As it is now, the Bureau of Land Management can dictate how many animals graze on public lands and how long they are allowed to graze.  Ideally, ranching will be factored into the new and modified regulation definitions, along with age old land conservation grazing methods, new data and innovative technology. Cattle ranchers depend on healthy land in order to build healthy animal herds and have long employed rotational and flash grazing methods, wildfire reduction practices, and invasive species management. Worst case scenario, the already scaled down cattle herds of the United States will continue to remain smaller until adequate grazing land is secured.

Rural Economic Challenges

Over $1trillion in economic output is generated by recreational activities in the United States every year, with an estimated 5 million people employed by these industries. National and state parks, open spaces and forest land is used for everything including camping, rock climbing, fishing, backpacking, hunting, and off-roading vehicle use.  And, many small town communities rely on their specific tourism season to generate cash flow for the entire year. As with grazing, the BLM dictates how many elk or deer licenses are issued and they dole out a certain number of permits for other recreational activities like boating, rafting or back country hiking.

With the new Public Land Rule prioritizing conservation, these activities may also come under scrutiny and present new income challenges for rural communities.  On one hand, areas of cultural significance will be much more protected and continue to draw or even increase the amount of tourists.  On the other hand, beloved fishing and hiking areas may fall under a new scope of regulations making them less accessible to the public, therefore impacting the small town economy.

The same can be said for the oil and gas industries.
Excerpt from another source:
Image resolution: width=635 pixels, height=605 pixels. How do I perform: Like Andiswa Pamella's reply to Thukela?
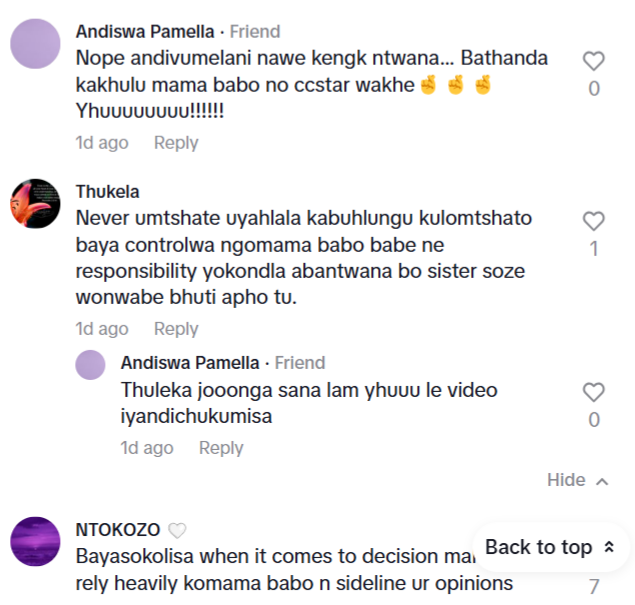pyautogui.click(x=593, y=392)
Since 2022 more than one quarter of our oil and natural gas supplies have come from operations conducted on federal land. Of the 245 million acres managed by the BLM, 90% are used by these energy industries. And, rural economies depend on these jobs and the cash flow they bring, as do many states. Here too, if land once usable for oil and gas mining is no longer available, the U.S. stands to lose valuable products as well as economic momentum.  If it is not produced here, will we look abroad to secure supplies? Oil and gas are responsible for 2.6 million jobs. And, it’s believed that for every 1 person directly employed by oil and gas, 2.8 other jobs are supported; from construction, to hospitality, to employees. If oil and gas go, so too would the need for these jobs.

Will States Go To Bat For Agriculture?

The Bureau of Land Management has a big job. Two hundred and forty-five million acres across 50 states is a lot to manage. Finding a holistic and harmonious dynamic between energy, conservation, agriculture and recreation activities is no simple task. The Public Land rule seems to add stress to already strained communication between these sectors, and has the potential to undermine the good work that is already being done.

Historically, though the BLM has a very broad reach, it defers to state regulation for much of what takes place on public lands.  This has allowed individual states to manage their micro economies. With new rules comes the potential for a heavier hand from the bureau. Agricultural, as well as energy and recreational, groups are hoping that their states will go to bat for them to ensure they are represented well during the adaptation process.